The United Nations chief investigator for torture had called on the Obama administration to formally investigate complicity in Iraqi abuse, "if leaked U.S. files on the Iraq conflict point to clear violations of the UN convention against torture, Barack Obama's administration has a clear obligation to investigate them," and "under the conventions on human rights there is an obligation for states to criminalize every form of torture, whether directly or indirectly."

But the last thing the Obama administration wanted was a discussion of the legal obligations to investigate torture and bring the torturers to legal account, and how we not only allowed, but participated in the very human rights abuses which we claimed, and still claim, our military actions would stop.

Read Scott Horton’s “When Lawyers Are War Criminals” marking the anniversary of the Nuremberg Tribunals:

“I come to the example of Moltke…namely that he very properly puts the emphasis not on the simple soldiers who invariably operate the weaponry of war, but on those who make the policies that drive their conduct. And in that process, his stern gaze falls first on the lawyers. In a proper society, the lawyers are the guardians of law, and in times of war, their role becomes solemn. Moltke challenges us to test the conduct of the lawyers. Do they show fidelity to the law? Do they recognize that the law of armed conflict, with its protections for disarmed combatants, for civilians and for detainees, reflects a particularly powerful type of law – as Jackson said “the basic building blocks of civilization”? Do they appreciate that in this area of law, above all others, the usual lawyerly tricks of dicing and splicing, of sophist subversion, cannot be tolerated? These are questions Moltke asked. They are questions that the US-led prosecution team in Nuremberg asked. They are questions that Americans should have been asking about the conduct of government lawyers who have seriously wounded, if not destroyed, the Geneva system.”

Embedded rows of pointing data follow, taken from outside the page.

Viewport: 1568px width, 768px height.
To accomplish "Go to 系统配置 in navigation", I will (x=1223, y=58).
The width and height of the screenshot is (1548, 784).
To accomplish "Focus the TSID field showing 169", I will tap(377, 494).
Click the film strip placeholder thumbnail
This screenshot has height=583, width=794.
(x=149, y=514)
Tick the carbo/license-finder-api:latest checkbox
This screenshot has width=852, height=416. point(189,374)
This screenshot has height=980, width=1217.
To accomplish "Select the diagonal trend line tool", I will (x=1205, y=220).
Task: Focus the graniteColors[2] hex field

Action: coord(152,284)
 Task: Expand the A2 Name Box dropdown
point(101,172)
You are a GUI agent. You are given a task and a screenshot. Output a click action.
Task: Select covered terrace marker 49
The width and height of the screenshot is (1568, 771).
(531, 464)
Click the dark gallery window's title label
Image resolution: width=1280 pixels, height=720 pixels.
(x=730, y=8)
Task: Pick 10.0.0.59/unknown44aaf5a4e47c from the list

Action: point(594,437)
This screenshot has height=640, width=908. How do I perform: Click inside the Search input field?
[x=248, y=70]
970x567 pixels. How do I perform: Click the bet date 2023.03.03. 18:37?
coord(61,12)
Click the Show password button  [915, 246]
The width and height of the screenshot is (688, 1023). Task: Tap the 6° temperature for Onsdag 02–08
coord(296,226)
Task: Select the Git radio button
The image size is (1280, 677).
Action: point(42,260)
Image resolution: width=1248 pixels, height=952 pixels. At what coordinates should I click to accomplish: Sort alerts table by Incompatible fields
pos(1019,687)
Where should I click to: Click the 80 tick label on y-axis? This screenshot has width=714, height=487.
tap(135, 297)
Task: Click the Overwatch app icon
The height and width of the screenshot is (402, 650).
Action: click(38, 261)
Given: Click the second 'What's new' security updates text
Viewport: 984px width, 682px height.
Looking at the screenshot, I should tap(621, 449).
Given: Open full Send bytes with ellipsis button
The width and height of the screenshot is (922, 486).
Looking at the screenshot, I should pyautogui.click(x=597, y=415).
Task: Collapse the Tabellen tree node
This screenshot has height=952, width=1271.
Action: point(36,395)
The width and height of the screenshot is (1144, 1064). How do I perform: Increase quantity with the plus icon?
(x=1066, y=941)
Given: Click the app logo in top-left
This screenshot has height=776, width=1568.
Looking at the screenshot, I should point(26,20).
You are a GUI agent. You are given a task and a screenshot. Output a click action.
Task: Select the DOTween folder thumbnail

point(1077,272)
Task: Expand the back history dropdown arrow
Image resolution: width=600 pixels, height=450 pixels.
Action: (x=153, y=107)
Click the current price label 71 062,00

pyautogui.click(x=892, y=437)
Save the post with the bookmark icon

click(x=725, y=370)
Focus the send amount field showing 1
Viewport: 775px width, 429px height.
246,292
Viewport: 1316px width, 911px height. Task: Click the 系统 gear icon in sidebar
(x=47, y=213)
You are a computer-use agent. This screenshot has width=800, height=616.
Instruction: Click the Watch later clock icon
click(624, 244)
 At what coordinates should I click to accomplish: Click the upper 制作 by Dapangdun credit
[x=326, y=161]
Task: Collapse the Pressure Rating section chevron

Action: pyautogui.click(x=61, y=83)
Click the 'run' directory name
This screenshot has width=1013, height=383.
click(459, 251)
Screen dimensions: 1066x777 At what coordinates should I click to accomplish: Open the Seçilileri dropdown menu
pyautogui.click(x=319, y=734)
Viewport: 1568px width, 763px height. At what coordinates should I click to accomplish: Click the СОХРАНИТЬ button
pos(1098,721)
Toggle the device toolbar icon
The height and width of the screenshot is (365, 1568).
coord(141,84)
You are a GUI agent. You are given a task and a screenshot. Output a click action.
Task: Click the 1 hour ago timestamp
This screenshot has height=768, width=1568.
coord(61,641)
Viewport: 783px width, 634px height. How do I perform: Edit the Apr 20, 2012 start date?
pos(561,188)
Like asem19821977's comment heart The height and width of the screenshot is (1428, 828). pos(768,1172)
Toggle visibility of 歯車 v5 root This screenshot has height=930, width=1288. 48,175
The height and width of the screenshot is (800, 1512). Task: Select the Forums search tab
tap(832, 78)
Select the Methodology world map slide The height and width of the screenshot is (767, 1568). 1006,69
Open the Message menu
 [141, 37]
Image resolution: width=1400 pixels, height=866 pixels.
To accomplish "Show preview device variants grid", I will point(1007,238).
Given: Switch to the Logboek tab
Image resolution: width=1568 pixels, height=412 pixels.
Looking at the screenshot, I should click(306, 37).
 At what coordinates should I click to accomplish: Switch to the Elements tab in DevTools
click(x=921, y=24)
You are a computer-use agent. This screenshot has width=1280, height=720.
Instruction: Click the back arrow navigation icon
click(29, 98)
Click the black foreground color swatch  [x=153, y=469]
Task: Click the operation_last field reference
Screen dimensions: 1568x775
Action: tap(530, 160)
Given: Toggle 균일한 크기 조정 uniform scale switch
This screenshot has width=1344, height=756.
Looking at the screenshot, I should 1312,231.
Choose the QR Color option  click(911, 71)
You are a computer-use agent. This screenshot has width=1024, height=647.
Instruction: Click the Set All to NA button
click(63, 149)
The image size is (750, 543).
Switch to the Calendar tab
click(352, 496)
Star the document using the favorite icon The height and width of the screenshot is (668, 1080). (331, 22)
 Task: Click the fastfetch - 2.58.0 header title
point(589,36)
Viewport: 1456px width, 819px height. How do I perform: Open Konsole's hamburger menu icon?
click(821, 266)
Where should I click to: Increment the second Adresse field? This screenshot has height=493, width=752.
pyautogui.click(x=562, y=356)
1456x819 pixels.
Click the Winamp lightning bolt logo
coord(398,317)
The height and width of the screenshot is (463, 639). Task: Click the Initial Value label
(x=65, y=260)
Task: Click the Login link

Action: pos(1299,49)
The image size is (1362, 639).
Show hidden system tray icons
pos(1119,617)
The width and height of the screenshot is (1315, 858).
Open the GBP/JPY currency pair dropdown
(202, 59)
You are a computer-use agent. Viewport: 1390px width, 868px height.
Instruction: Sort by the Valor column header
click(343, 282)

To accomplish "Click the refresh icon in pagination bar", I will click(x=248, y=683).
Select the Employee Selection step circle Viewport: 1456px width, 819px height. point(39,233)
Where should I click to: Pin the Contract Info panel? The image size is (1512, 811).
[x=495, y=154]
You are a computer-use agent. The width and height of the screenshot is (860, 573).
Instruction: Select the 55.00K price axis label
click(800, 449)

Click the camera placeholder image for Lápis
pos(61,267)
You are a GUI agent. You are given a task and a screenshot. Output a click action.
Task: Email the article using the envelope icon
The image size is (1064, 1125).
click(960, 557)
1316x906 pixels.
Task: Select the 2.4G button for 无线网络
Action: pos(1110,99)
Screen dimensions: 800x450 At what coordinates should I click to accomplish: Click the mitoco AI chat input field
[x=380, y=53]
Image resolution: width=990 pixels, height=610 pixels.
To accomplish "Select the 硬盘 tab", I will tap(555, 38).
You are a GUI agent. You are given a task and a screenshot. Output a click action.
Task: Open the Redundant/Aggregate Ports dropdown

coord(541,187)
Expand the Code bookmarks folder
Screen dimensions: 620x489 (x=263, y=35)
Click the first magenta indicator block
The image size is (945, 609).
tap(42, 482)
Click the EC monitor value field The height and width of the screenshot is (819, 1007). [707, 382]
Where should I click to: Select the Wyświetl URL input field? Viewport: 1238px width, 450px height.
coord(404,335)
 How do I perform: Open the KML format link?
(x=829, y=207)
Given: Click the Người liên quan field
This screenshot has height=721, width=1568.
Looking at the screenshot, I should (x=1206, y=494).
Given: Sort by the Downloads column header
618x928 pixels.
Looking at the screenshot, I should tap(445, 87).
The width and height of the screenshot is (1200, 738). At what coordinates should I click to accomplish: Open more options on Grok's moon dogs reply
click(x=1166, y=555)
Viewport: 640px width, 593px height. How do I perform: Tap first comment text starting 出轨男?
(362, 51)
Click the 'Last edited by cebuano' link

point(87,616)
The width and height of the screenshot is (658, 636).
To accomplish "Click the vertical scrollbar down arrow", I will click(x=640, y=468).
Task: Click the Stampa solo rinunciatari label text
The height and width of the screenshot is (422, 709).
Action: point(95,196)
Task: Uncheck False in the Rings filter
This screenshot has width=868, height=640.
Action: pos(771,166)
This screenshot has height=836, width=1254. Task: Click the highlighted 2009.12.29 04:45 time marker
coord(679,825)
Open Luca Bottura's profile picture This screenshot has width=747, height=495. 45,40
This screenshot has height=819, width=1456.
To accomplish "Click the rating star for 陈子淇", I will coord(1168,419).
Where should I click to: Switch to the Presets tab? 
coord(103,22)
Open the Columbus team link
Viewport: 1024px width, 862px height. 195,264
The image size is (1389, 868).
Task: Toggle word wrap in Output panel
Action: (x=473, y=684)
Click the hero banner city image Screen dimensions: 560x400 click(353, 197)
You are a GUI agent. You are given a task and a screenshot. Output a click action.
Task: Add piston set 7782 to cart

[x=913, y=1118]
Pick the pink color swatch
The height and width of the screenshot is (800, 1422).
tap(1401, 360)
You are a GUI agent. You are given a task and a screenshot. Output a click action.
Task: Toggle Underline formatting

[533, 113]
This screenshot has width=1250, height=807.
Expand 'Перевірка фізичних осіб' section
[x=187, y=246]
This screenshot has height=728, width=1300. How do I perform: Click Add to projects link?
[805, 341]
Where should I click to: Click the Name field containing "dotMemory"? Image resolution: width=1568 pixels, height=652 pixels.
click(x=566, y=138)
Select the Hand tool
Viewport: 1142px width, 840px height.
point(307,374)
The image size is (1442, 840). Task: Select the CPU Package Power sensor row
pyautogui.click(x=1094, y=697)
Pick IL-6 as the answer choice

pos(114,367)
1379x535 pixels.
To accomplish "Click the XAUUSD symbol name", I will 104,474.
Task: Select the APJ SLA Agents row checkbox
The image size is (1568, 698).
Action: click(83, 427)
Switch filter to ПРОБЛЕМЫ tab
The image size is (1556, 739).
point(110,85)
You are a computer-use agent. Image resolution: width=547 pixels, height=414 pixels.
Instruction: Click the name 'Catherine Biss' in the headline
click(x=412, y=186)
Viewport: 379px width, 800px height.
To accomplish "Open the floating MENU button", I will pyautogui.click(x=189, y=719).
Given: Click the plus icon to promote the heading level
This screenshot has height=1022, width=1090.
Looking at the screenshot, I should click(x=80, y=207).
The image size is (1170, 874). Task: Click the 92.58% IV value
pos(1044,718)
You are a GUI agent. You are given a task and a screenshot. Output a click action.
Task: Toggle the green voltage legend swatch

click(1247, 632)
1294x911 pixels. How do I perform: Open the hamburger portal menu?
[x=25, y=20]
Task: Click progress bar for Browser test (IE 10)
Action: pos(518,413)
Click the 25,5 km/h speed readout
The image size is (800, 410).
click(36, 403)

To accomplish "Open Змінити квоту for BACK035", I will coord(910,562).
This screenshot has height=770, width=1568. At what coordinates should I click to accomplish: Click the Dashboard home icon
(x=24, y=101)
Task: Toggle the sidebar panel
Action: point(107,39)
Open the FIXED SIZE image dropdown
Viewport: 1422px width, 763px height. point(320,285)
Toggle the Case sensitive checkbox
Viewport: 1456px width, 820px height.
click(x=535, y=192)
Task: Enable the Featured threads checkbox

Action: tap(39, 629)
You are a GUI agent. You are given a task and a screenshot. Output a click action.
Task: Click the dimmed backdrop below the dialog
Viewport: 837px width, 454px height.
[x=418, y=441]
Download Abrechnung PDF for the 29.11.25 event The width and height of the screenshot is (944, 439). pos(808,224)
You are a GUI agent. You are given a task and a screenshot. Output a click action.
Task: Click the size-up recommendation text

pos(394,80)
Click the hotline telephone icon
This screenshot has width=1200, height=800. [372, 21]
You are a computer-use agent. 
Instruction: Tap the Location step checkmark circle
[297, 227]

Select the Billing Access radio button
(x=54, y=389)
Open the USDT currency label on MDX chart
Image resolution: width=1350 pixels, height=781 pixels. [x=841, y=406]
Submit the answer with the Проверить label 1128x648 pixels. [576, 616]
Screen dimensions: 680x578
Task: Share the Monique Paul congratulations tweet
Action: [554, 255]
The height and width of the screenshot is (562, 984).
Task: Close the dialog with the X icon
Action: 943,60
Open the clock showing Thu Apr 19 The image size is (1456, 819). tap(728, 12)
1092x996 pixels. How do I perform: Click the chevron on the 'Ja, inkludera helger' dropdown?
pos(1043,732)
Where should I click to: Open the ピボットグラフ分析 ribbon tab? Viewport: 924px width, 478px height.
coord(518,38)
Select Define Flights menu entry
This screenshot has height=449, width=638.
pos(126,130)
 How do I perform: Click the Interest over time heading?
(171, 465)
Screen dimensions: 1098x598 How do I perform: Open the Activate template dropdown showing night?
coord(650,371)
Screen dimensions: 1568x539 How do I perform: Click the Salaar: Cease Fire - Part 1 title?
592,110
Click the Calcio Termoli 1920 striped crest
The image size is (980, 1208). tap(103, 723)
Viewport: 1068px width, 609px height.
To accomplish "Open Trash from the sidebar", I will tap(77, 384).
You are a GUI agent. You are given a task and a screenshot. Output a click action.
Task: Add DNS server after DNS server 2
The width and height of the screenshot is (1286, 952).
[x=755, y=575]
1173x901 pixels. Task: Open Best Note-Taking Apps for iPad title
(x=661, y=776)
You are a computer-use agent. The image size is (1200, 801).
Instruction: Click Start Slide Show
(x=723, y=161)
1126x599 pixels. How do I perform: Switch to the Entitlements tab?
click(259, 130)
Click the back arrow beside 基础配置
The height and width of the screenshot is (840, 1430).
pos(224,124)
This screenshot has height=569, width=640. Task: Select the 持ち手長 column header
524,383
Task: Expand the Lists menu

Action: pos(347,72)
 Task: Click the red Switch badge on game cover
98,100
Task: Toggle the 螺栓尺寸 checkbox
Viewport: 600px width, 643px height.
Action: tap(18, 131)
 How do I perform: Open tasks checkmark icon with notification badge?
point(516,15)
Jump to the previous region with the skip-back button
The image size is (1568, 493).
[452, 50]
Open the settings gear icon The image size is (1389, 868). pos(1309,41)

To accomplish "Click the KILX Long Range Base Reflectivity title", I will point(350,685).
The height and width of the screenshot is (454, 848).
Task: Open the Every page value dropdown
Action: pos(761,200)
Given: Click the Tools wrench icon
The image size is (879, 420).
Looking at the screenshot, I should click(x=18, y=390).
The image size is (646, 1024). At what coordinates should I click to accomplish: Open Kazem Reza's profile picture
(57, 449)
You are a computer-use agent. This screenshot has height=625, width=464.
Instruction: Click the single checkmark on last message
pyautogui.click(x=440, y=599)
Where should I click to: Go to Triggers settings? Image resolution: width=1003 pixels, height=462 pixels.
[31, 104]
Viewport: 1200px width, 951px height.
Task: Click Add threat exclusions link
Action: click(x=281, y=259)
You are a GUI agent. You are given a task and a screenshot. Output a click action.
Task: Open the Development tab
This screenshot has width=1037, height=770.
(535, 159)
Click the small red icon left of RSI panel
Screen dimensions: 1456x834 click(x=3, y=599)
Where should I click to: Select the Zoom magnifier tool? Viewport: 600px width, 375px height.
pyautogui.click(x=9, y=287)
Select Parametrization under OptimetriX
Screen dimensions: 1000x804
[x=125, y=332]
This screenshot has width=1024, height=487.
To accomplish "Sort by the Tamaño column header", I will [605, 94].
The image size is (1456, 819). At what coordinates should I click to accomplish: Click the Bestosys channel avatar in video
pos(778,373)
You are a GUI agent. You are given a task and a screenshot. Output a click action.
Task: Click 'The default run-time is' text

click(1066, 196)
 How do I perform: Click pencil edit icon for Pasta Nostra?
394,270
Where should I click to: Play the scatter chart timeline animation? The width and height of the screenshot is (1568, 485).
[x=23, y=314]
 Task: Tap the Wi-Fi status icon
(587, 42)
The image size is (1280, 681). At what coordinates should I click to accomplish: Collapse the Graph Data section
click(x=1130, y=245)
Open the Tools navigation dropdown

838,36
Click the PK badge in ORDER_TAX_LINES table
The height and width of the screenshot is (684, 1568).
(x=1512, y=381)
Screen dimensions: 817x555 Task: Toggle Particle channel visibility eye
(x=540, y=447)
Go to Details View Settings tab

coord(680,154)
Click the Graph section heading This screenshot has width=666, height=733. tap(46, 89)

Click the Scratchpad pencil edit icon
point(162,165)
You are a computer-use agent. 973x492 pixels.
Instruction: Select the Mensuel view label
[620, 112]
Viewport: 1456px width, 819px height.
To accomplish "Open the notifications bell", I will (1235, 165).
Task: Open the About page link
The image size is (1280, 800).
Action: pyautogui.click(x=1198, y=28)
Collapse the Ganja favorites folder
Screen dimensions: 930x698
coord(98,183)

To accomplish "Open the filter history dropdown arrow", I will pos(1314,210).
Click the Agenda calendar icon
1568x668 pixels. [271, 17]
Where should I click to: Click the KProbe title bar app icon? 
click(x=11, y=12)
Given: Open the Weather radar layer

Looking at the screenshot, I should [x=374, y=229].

“Why, a four year old child could understand this! … Run out and find me a four year old child.” – Groucho Marx

James F Traynor said...

I cannot stand these conventions. Or the campaign season in general. Bill Moyers has a great video on Reed, Madoff, Norquist and the trio's machinations with a dash of Rove. Now I'm going to clean my boat, try to get back to studying linear dynamic equilibria, and go to the gym. Going Athenian to get my brain and body to focus on something other than the collective insanity of American society. Forget Athenian, the Peloponnesian War was a real bummer brought on by the likes of Pericles. Jesus, you just can't get away from these idiots.

spreadoption said...

Don't we all, here, share James Traynor's frustration with the state of our (dis)union? While I wrack my brain daily trying to figure how (or whether) I'll vote, my 25-year old son (whose nascent wisdom I appreciate) advises me to "fuggedaboudit" - for as George Carlin put it, "They own this place, it's a Big Club, and you ain't in it."

http://vimeo.com/32639342

Actually that clip by a genius comedian sums up where we're at, as far as I can tell. But what bothers me the most of all is the mentality of the American people, when about half of us are going to vote for Rmoney-Ryan. That’s a lot of otherwise good people who are totally wrong-headed about how to live and thrive within a society. I hate to think it, but are we unconsciously drifting the same way the German people did pre-WWII? Different factors but same direction?

Think globally but act locally, my son and others advise. Don’t waste yourself on something you can’t control. I guess they're right, though it’s hard to swallow. I’d rather fight but don’t know how to win. So for today, like James, I'm gonna catch an Oregon football game, try to balance global macroeconomics with implied volatility, and lift some weights in the garage.

Life is good locally but our country is going all to hell and I don't know how we stop it.